■ **How to complete this task**
Copy exactly the lines from the beginning of the data down to and including the line holding "This screenshot has width=1000, height=757.", without any pictures.

(Stored records)
.....
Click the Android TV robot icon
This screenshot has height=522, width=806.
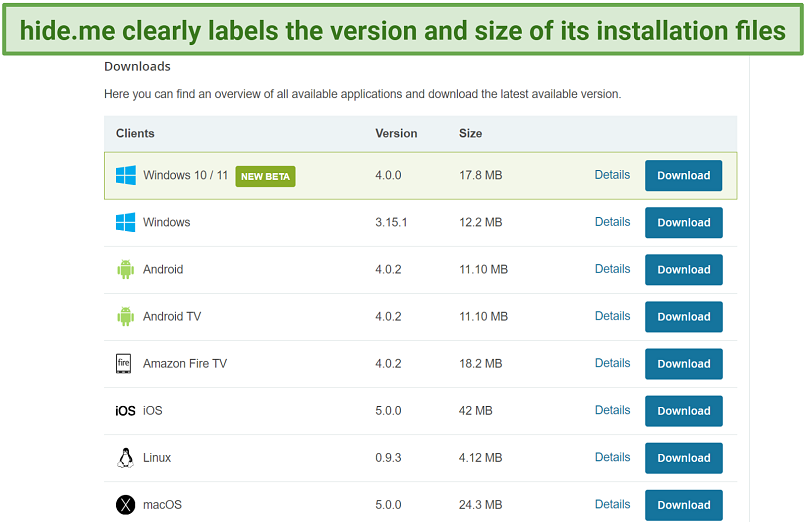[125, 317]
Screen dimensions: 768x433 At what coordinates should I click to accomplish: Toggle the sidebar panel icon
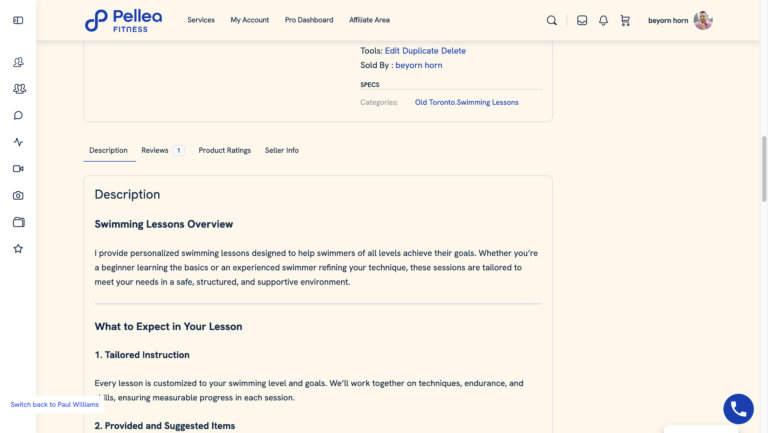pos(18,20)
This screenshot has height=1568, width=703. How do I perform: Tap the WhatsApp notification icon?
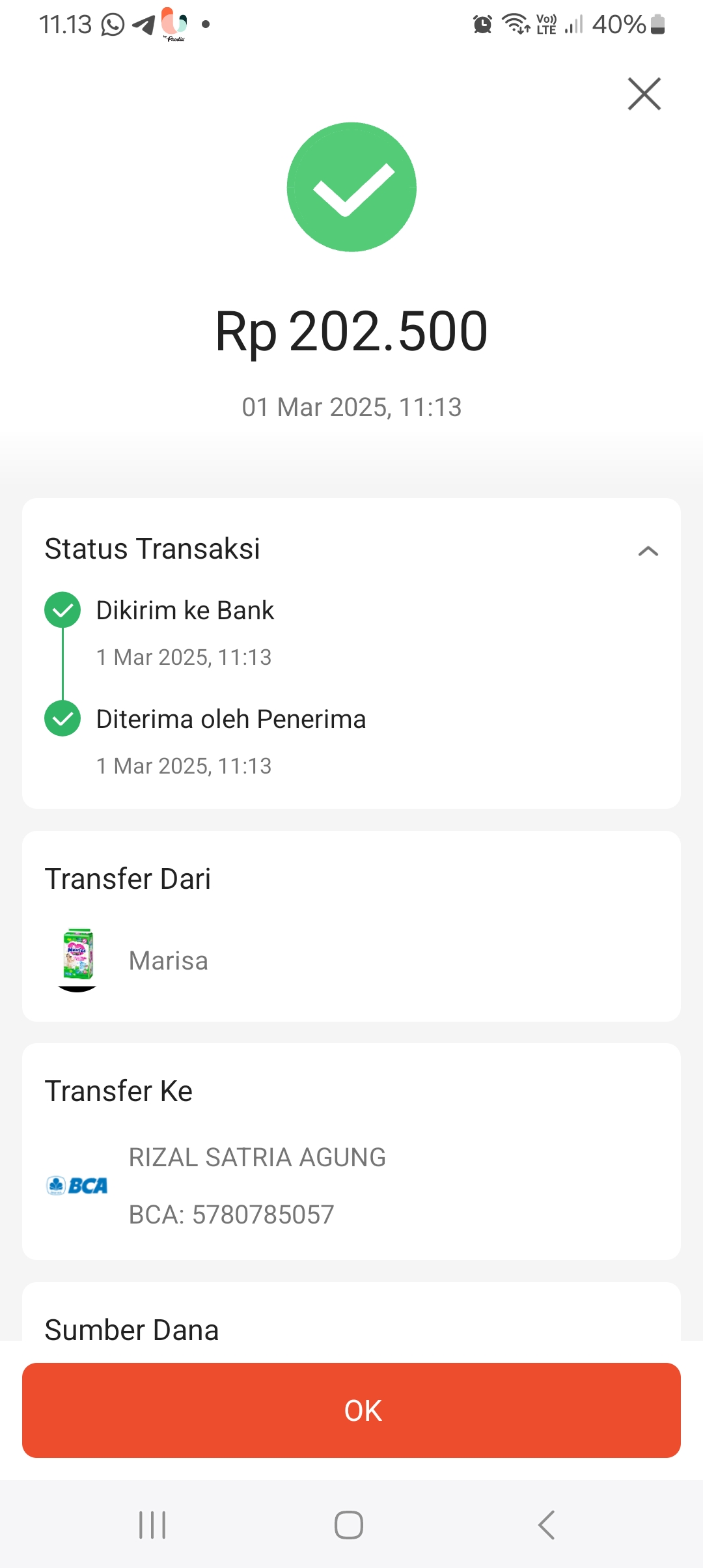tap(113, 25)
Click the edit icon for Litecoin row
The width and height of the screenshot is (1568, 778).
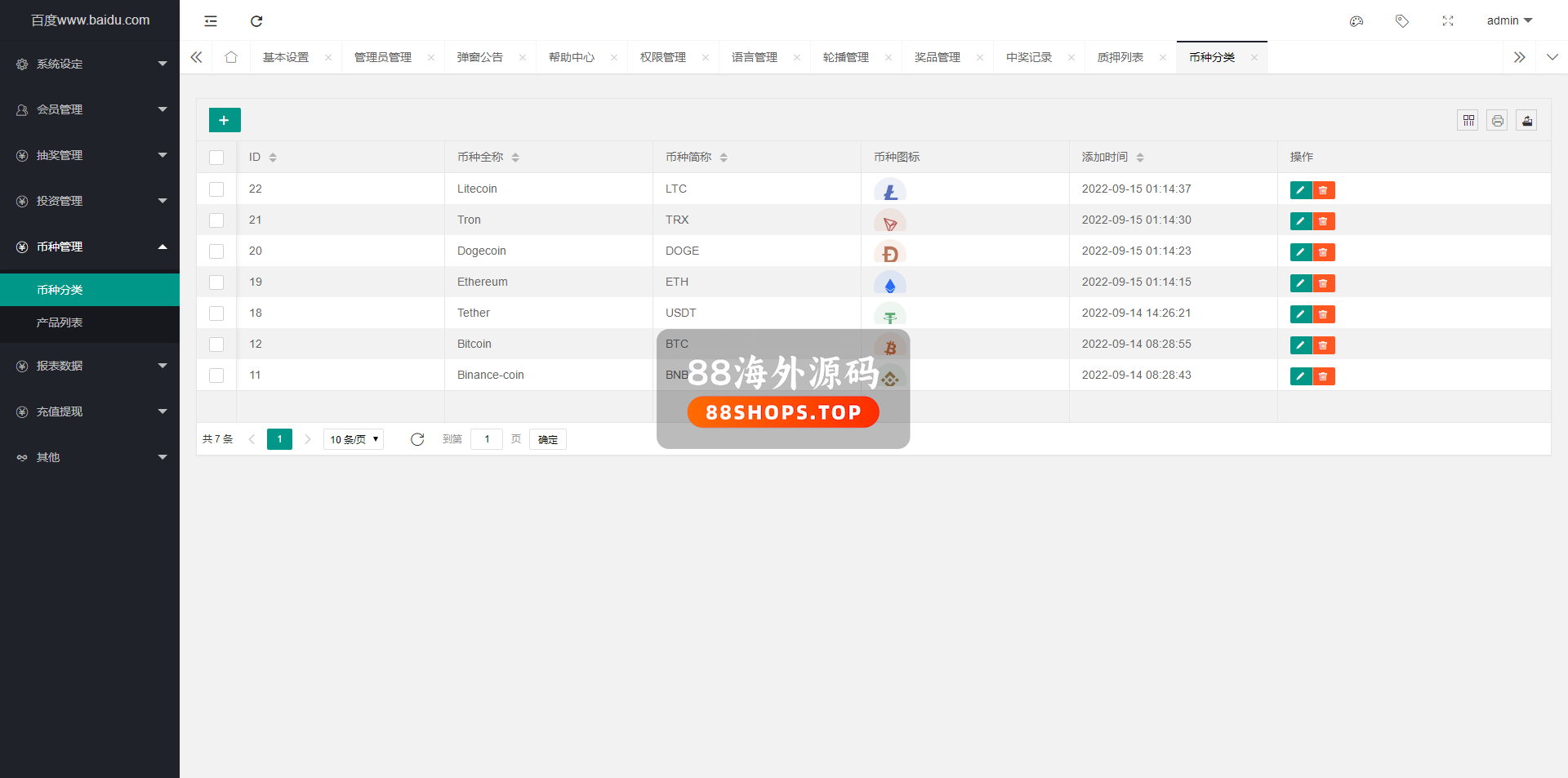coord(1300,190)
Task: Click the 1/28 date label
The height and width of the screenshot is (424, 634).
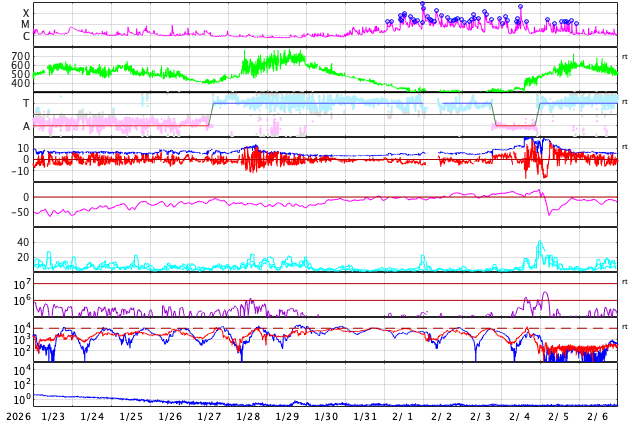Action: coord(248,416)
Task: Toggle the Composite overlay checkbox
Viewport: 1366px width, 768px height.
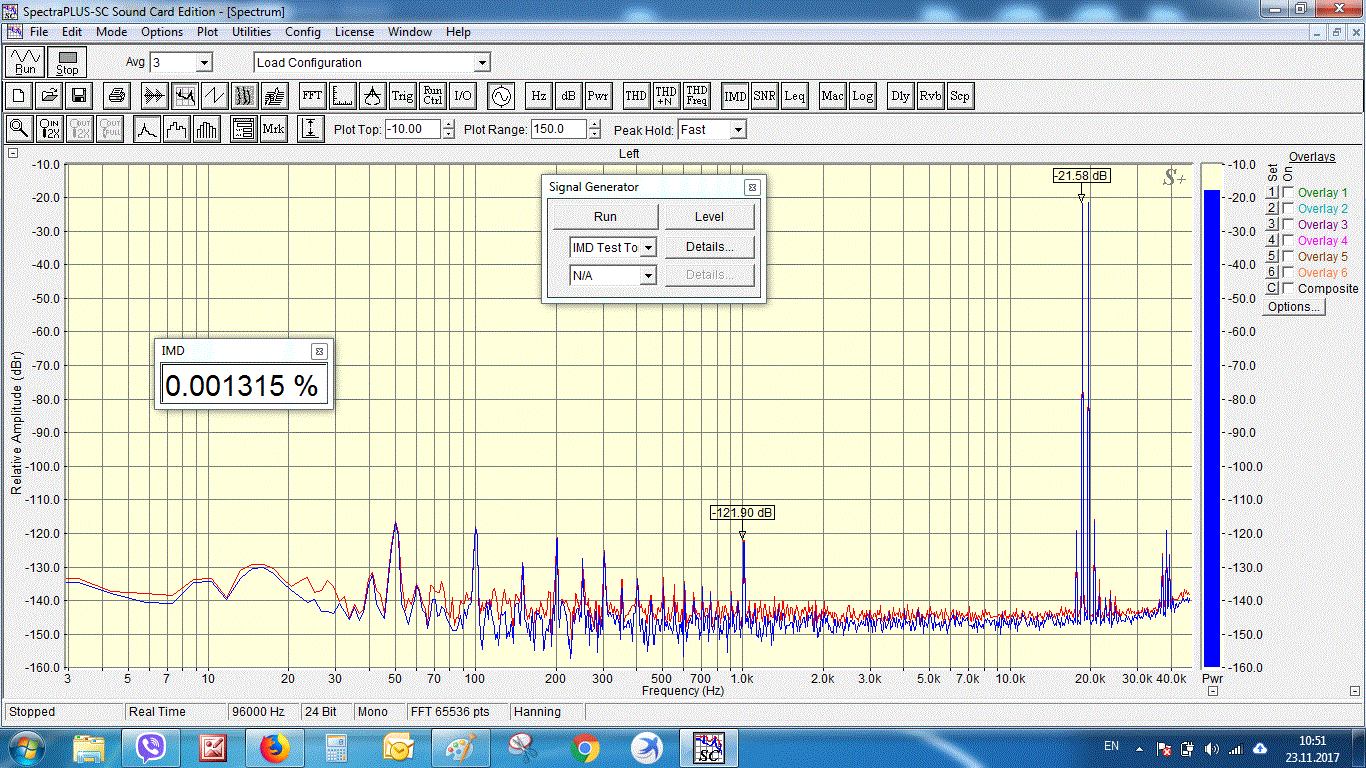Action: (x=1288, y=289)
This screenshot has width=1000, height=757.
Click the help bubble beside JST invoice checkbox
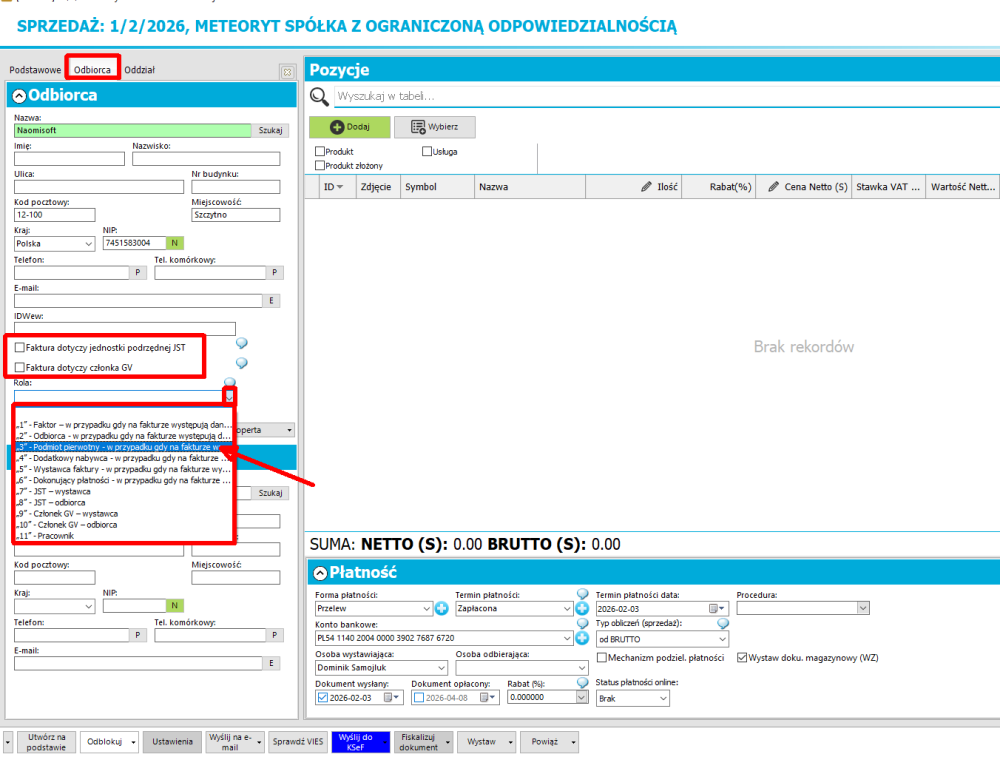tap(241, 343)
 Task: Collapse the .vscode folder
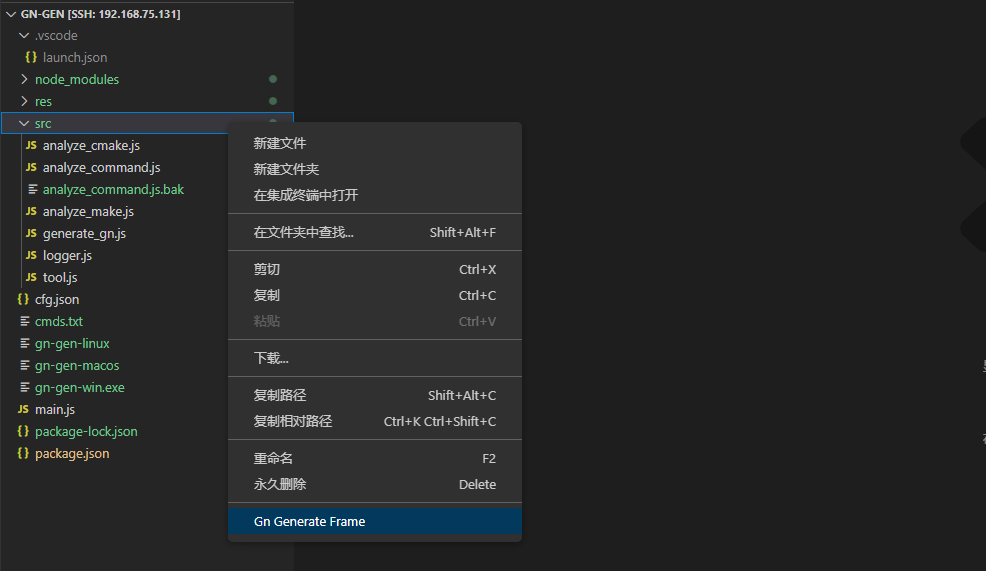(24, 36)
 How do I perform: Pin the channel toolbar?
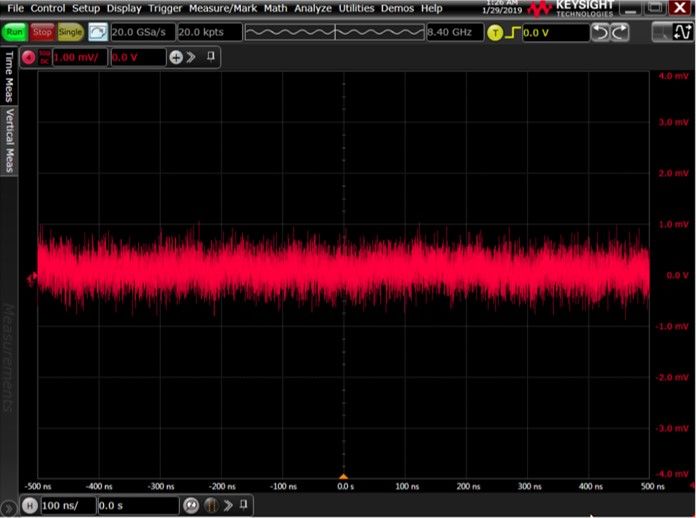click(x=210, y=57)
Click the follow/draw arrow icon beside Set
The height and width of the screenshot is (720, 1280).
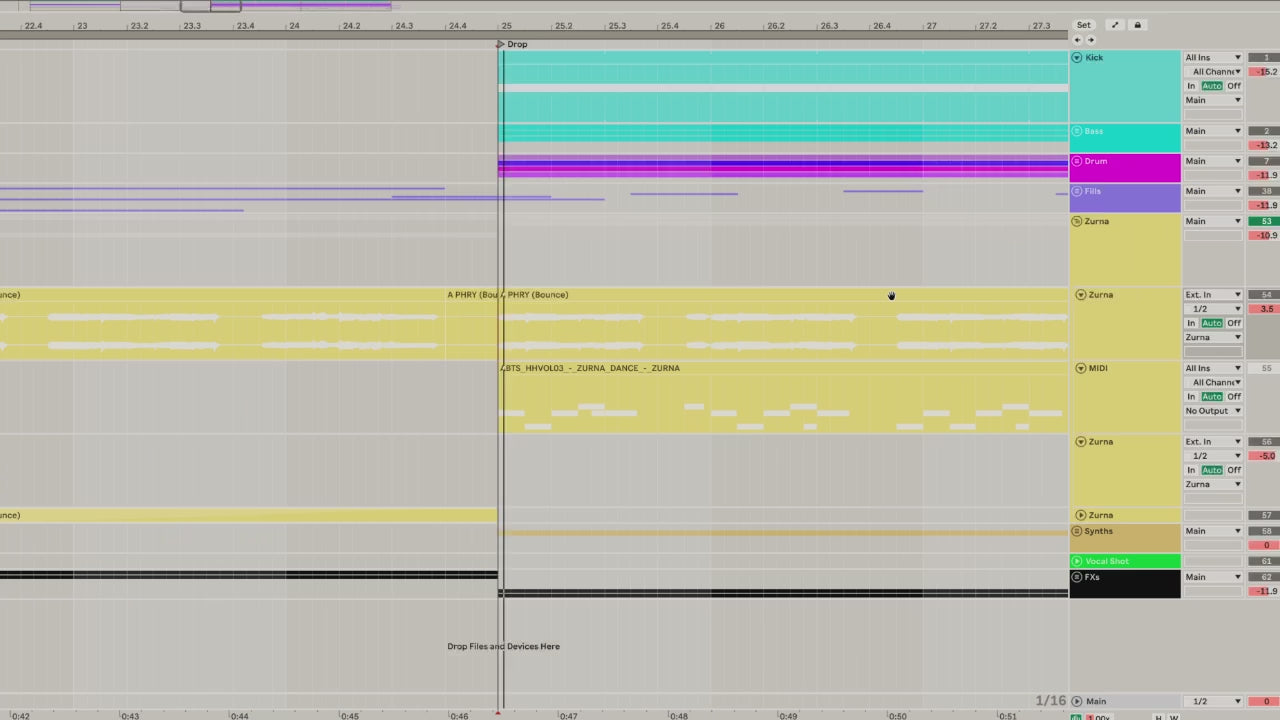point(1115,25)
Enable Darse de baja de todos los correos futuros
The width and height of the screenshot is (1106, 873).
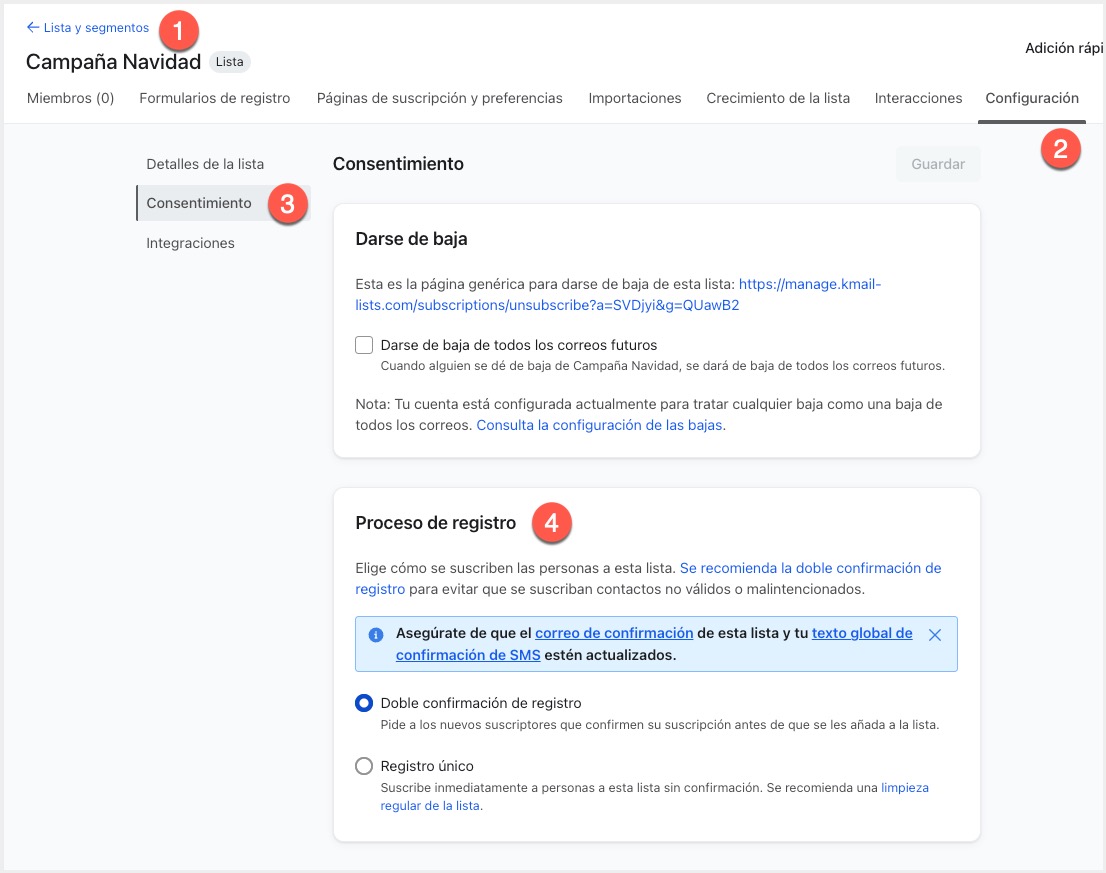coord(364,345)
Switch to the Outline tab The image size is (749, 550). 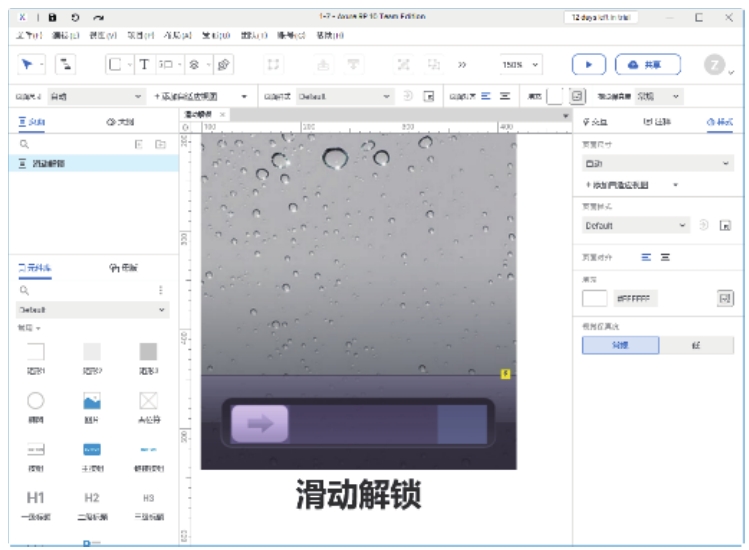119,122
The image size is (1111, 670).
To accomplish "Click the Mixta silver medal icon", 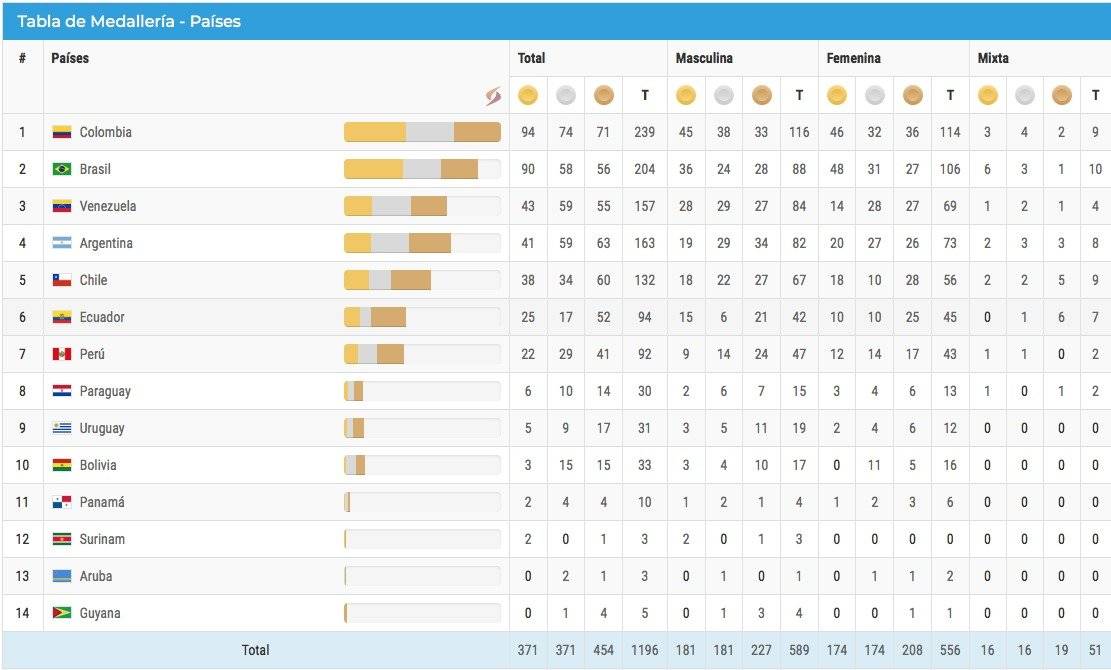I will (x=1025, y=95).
.....
■ **Answer to the exercise**
Click the Android TV robot icon
This screenshot has height=522, width=806.
[125, 317]
Screen dimensions: 768x433 At what coordinates should I click to accomplish: Toggle the sidebar panel icon
pos(18,20)
This screenshot has height=1568, width=703. How do I perform: Tap the WhatsApp notification icon?
tap(113, 25)
Click the edit icon for Litecoin row
The width and height of the screenshot is (1568, 778).
coord(1300,190)
Task: Click the 1/28 date label
The height and width of the screenshot is (424, 634).
Action: coord(248,416)
Task: Toggle the Composite overlay checkbox
Viewport: 1366px width, 768px height.
Action: (x=1288, y=289)
This screenshot has width=1000, height=757.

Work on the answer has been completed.